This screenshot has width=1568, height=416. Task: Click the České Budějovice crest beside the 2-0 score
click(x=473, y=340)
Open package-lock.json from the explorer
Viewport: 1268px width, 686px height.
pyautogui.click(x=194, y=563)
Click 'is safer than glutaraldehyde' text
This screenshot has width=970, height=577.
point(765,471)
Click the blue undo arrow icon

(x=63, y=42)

Problem description -> What you need to do is repeat every record above exactly.

Written answer ->
This screenshot has width=1568, height=416. Task: Click the České Budějovice crest beside the 2-0 score
click(x=473, y=340)
Open package-lock.json from the explorer
Viewport: 1268px width, 686px height.
pyautogui.click(x=194, y=563)
Click 'is safer than glutaraldehyde' text
This screenshot has width=970, height=577.
point(765,471)
Click the blue undo arrow icon

(x=63, y=42)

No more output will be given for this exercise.